Saving money on mortgage

Do you have PMI or private mortgage insurance?  Do you know if you even have it on your mortgage?  Even so, what can you do if you are paying PMI?  Let’s break it down.

Private Mortgage Insurance

PMI is arranged by the lender and provided by private insurance companies. PMI is usually required when you have a conventional loan and make a down payment of less than 20 percent of the home’s purchase price. If you’re refinancing with a conventional loan and your equity is less than 20 percent of the value of your home, PMI is also usually required.

That is the clinical side.  What is the practical side to you, the homeowner? What is the cost of PMI?  PMI typically costs between 0.5% to 1% of the entire loan amount on an annual basis. That means you could pay as much as $1,000 a year—or $83.33 per month—on a $100,000 loan, assuming a 1% PMI fee.  Use that same $83.33 per every one hundred thousand you borrowed!  That is a huge amount of money.

Example: $300,000 = $250.00 a month. That goes to nothing. No equity, no balance reduction. Nothing. This was the cost of doing business!

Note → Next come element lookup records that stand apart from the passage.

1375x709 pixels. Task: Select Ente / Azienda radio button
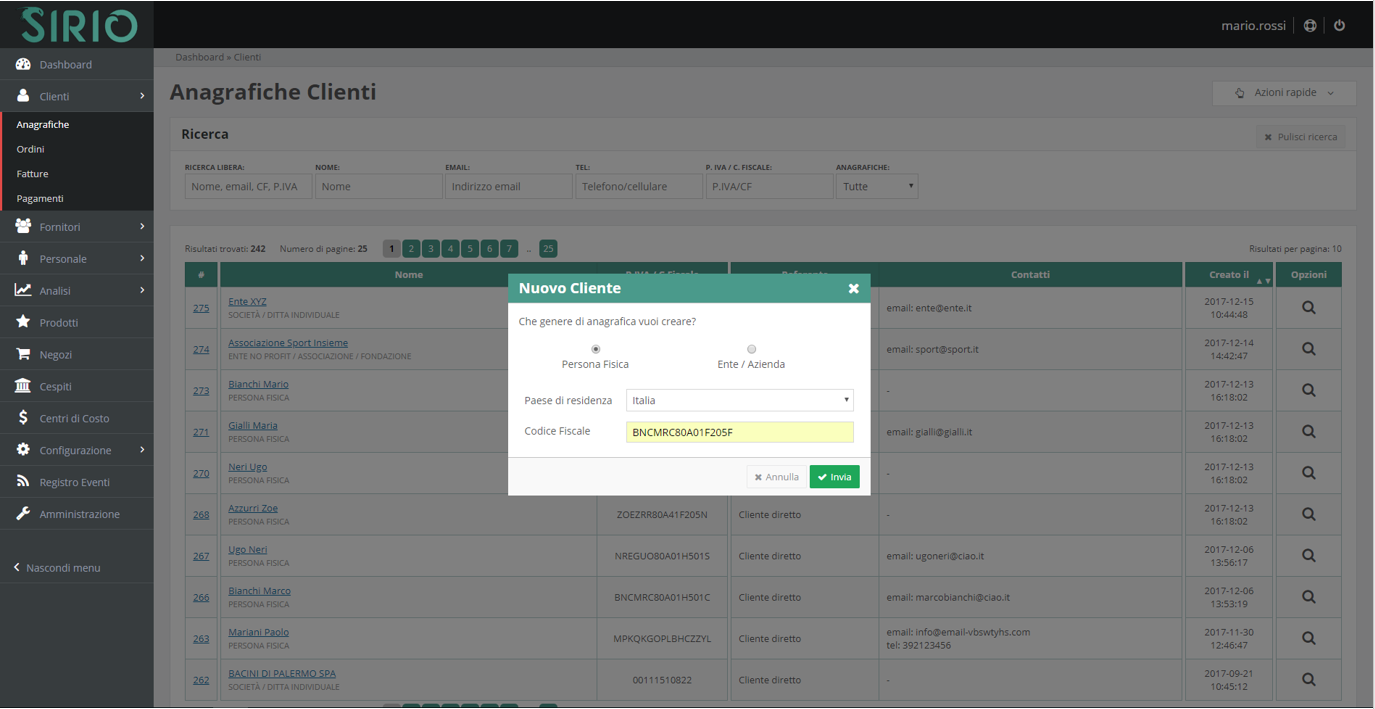click(751, 349)
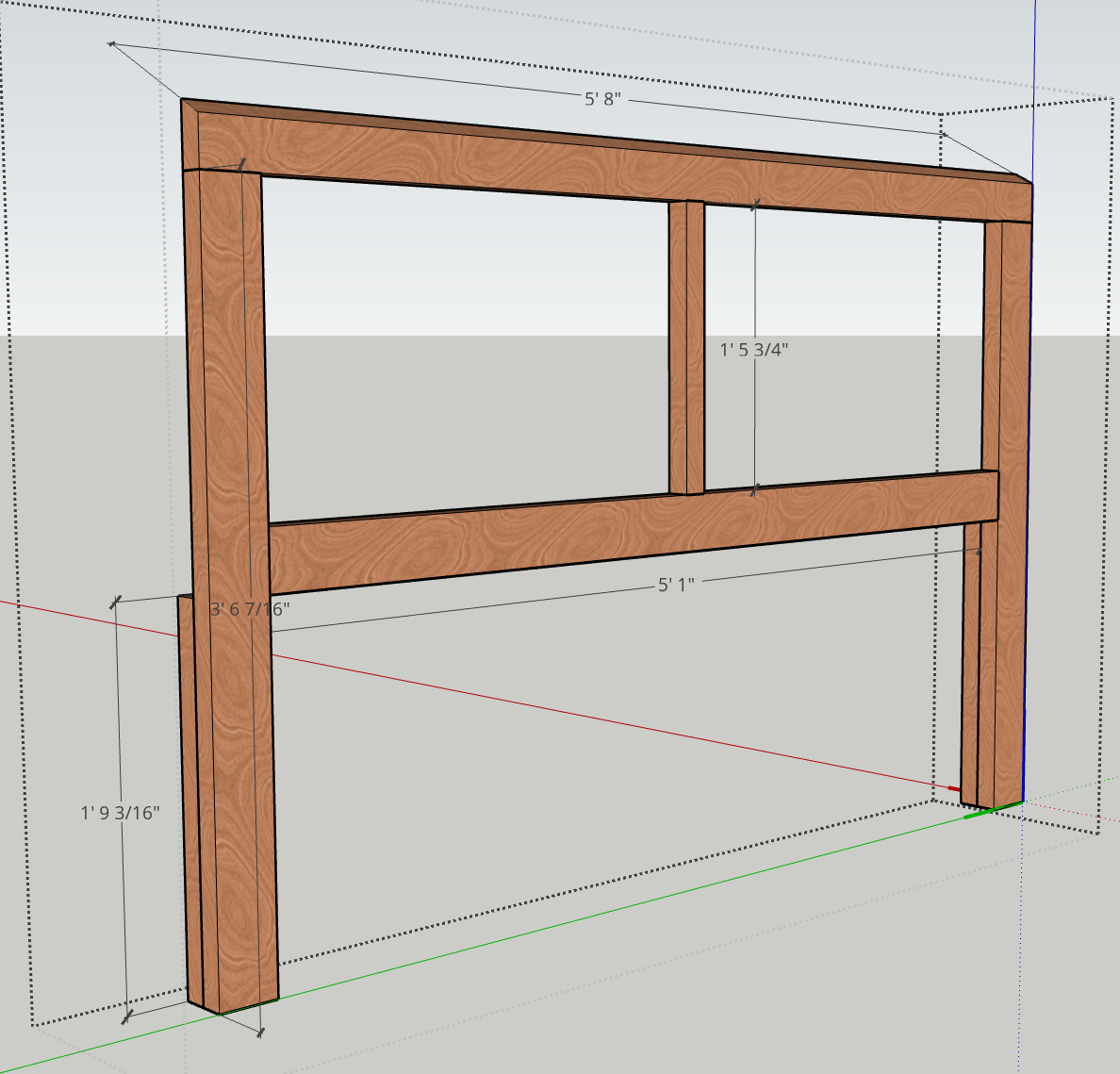Select the center vertical divider post
The image size is (1120, 1074).
point(686,347)
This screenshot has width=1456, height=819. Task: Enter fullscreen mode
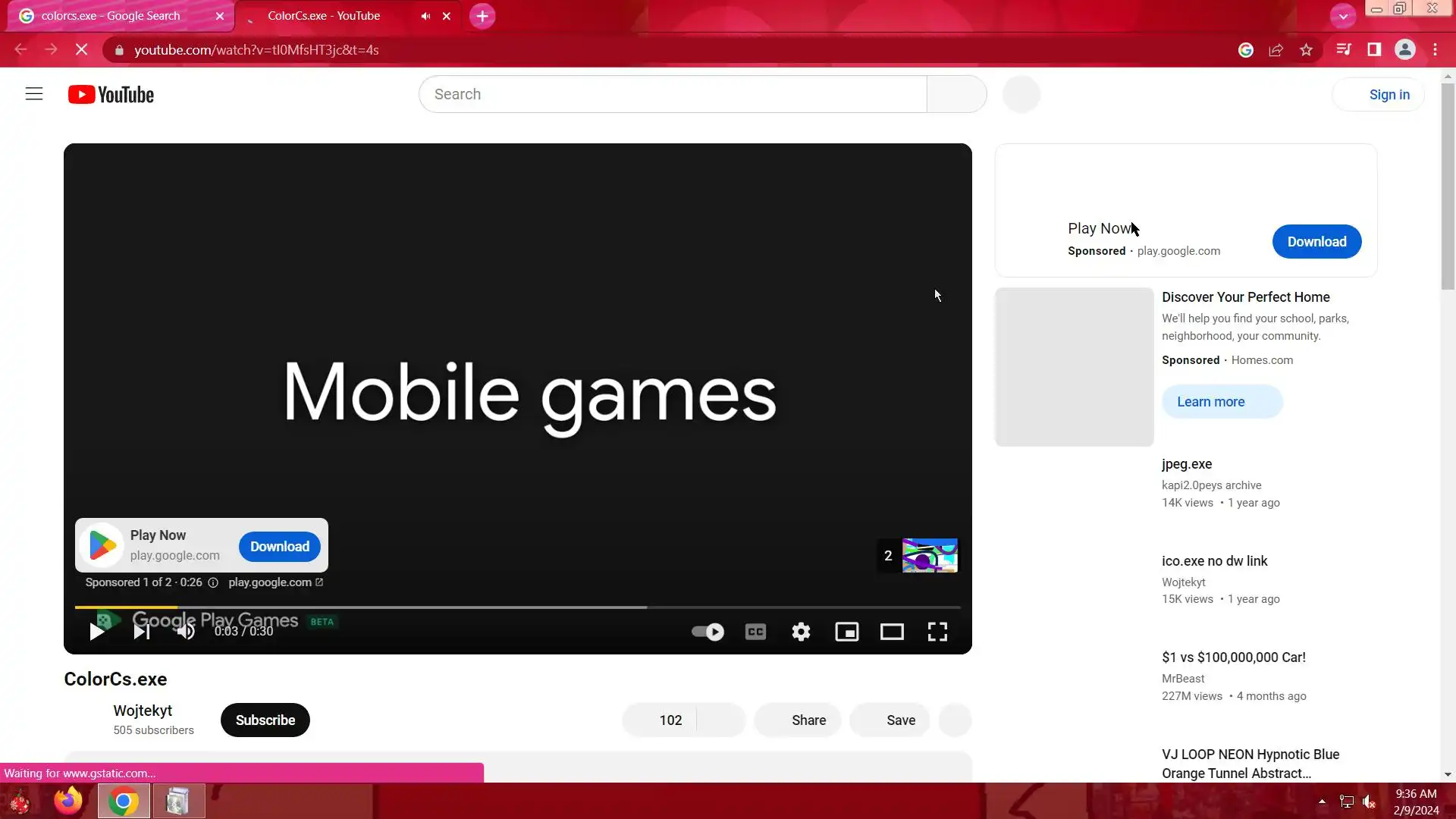(937, 632)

Private Mortgage Insurance

Now that you understand it better, how do you get rid of it?  In most cases, you must be at an 80% LTV with your current lender.  On the surface you may say, well I have only had my mortgage for two years, and all the payments basically go to interest.  While that is true, you forget one key factor:

Market appreciation.  Although it may not seem like it if you watch the news, the real estate market is hot.  When it is a sellers market (meaning less inventory available), prices move up.  For every home that’s comparable to yours and sells in your neighborhood or area, it drives up the value of your home.

Now you may say “How does this help me, I don’t want to sell!” Nor should you.  However, by doing a refinance you can take advantage of lower rates, and YES in many cases you will be able to lose that PMI forever.

Imagine, refinancing right now, and saving $400 or $500 a month due to losing PMI and a lower rate?  Many people are not getting a $6,000 net raise in their job.  You can.  That is significant and real.

Now we know some of you out there are saying “I took the mortgage that didn’t have PMI.”  Great, that was offset by the lender at a higher rate.  So if you choose to refinance, although you are not having to eliminate PMI, guess what?  You are saving monthly in payment and overall on cost.

Your house doesn’t need two insurance policies.  One is homeowners insurance that protects you.  One is far more expensive and protects the bank.  Let’s take back the money in your monthly mortgage and put it to work for you!